Dès la fin des années 1940, il rencontre Sam Philipps, un petit Blanc aux oreilles vernies, qui l’enregistre dans ses studios du Memphis Recording Service, au 706 Union Avenue. Plus tard, le producteur improvisé crée Sun Records et découvre Elvis Presley. En quelques années de précipitation glorieuse, la mémoire périphérique des petits-fils d’esclaves, les plaintes mélodiques des palefreniers noirs, se métamorphosent en la musique la plus écoutée au monde. Très loin de là, dans les banlieues britanniques, le lumpenprolétariat insulaire s’épuise à reproduire les solos de B.B. Au point où, dès qu’il en aura l’occasion, Eric Clapton dentellera de vieux blues avec King.

C’était cela, B.B. Pas seulement un type débonnaire, en veste de clown, dont la guitare reposait sur le ventre. Pas seulement ce pas lourd, volé à la terre, qui hantait depuis 1979 les couloirs du Montreux Jazz Festival et dont certains journalistes se servaient pour prouver que Montreux, c’était toujours pareil. A cela, Claude Nobs répondait que «B.B., tant qu’il le pourrait, serait un invité permanent». Il était venu plus de 20 fois, jusqu’en 2011. Même après sa tournée d’adieux. Ses concerts étaient de grands cirques magistraux, avec solo d’harmonica par Nobs, avec des spectateurs qui claquaient des doigts à rebours quand il se lançait dans «The Thrill is Gone».

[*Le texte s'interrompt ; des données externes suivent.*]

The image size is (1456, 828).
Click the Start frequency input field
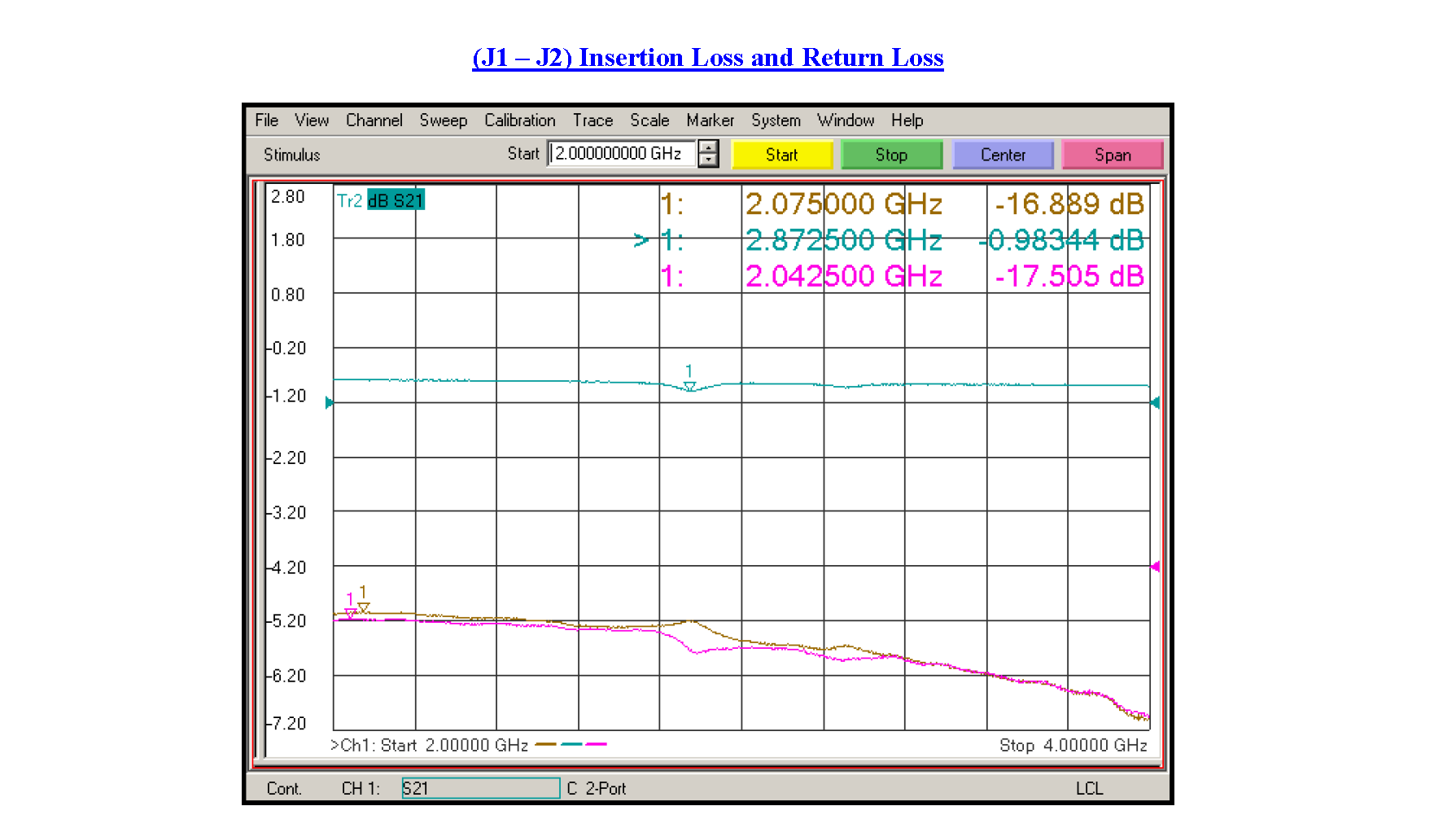click(x=623, y=154)
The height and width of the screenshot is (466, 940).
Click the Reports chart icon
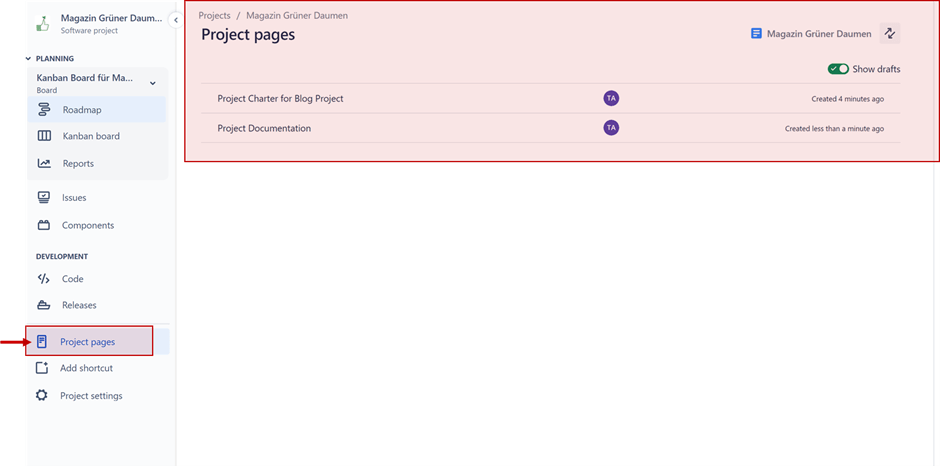click(44, 163)
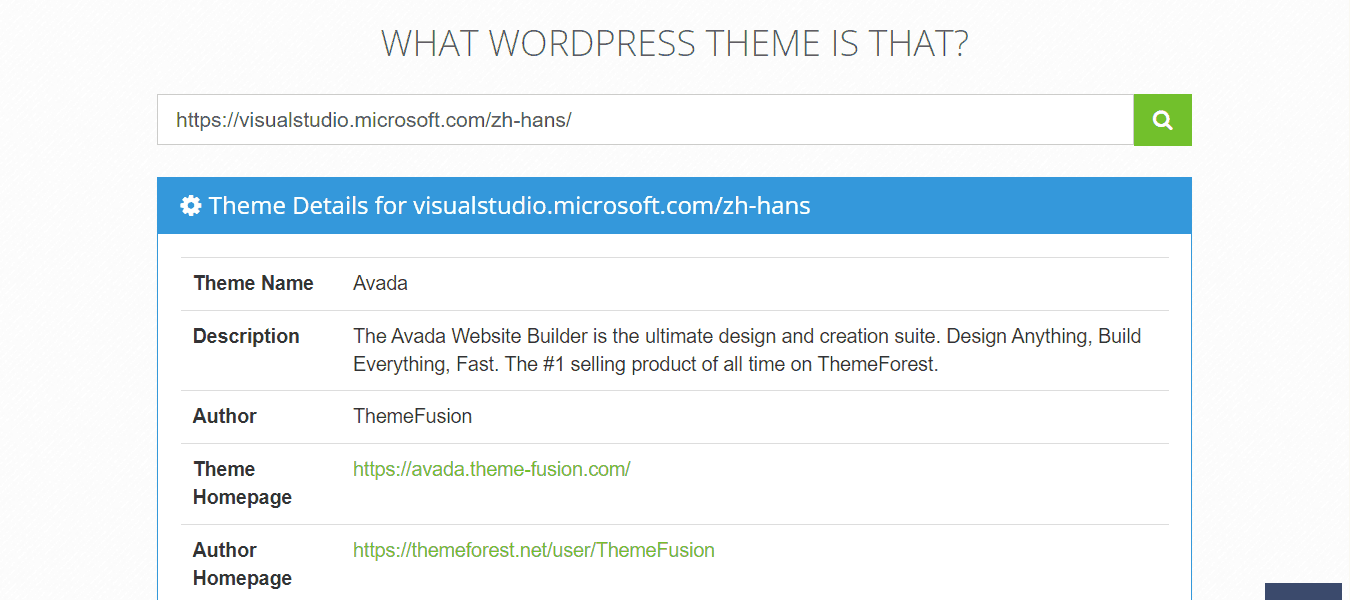Click the Avada theme name text

(x=380, y=283)
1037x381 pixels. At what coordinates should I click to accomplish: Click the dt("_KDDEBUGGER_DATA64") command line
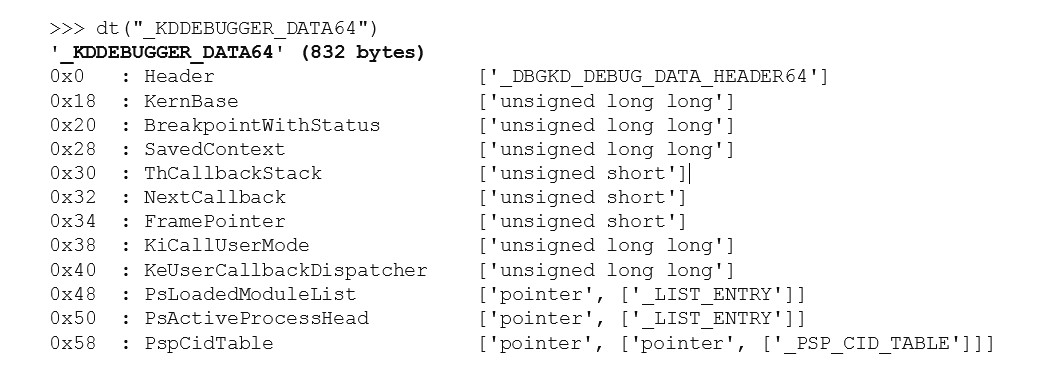(x=214, y=28)
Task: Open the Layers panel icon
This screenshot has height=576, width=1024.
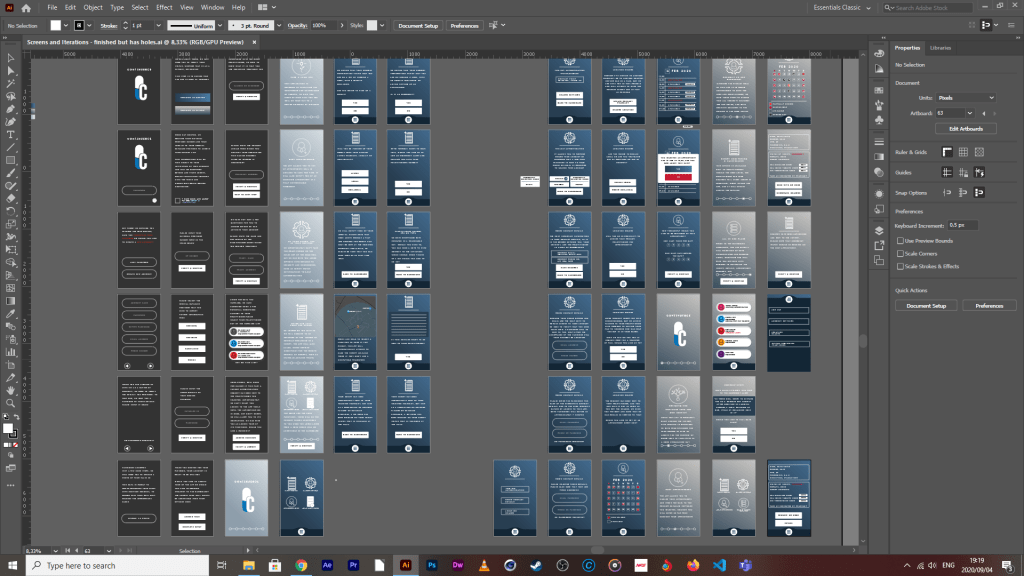Action: [x=878, y=229]
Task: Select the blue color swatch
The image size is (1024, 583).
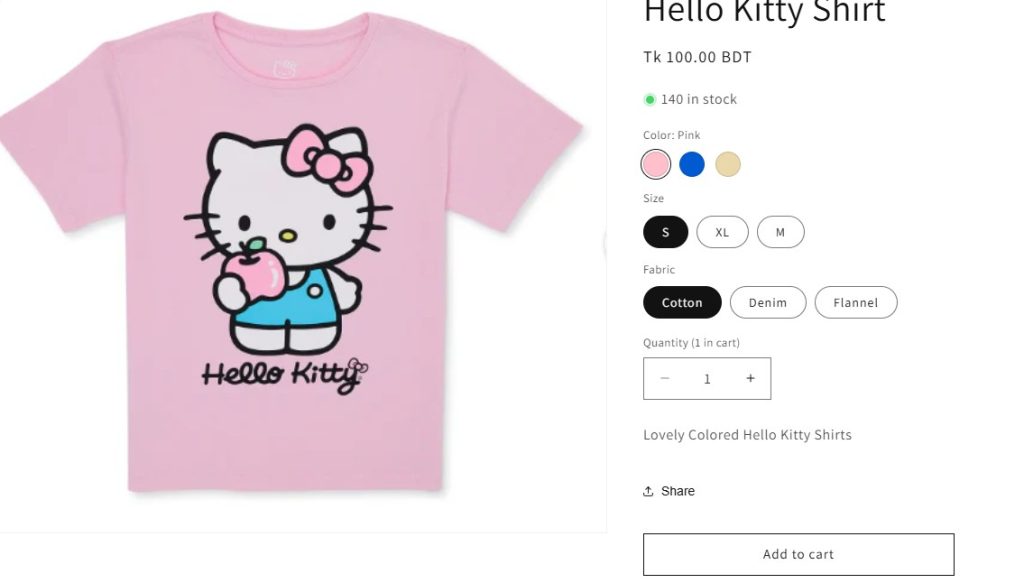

Le frisson est parti. Il reste les disques. Ce concert du 21 novembre 1964, au Regal Theater de Chicago. B.B. King semble savoir exactement ce qui se joue. D’un point de vue vestimentaire, il est d’une sobriété parfaite: costume noir, cravate fine, guitare en bandoulière. Il va prendre la ville même où le blues s’est branché une fois pour toutes. Le présentateur annonce une légende. B.B. n’a même pas 40 ans. Il faut chercher profond pour retrouver la rugosité du Delta. Les saxophones brandis dans un R&B fastueux, l’opulence orchestrale, la gouaille du camelot. Et puis, King prévient qu’on va retourner «très très loin dans le temps».

«Worry Worry», le blues péremptoire. Dès le premier cri d’une guitare taillée pour la transe, les spectateurs sont domptés. Ils réagissent comme dans les églises de Kilmichael, Mississippi, de ces gospels que King entonnait enfant après que sa propre mère l’avait abandonné à 4 ans. C’est sa guitare qui raconte cela. B.B. King savait chanter du bout des doigts, le visage humide, les yeux fermés adressés au ciel. Il répétait volontiers que ses carences de guitariste avaient forgé son style. Il était presque incapable de gratter un accord. Mais dès qu’il se mettait à chanter, d’une Lucille qui ne demandait que cela, personne ne songeait même à rivaliser avec lui.

B.B. King est mort. Il était la mémoire vive d’une douleur tournée en chant.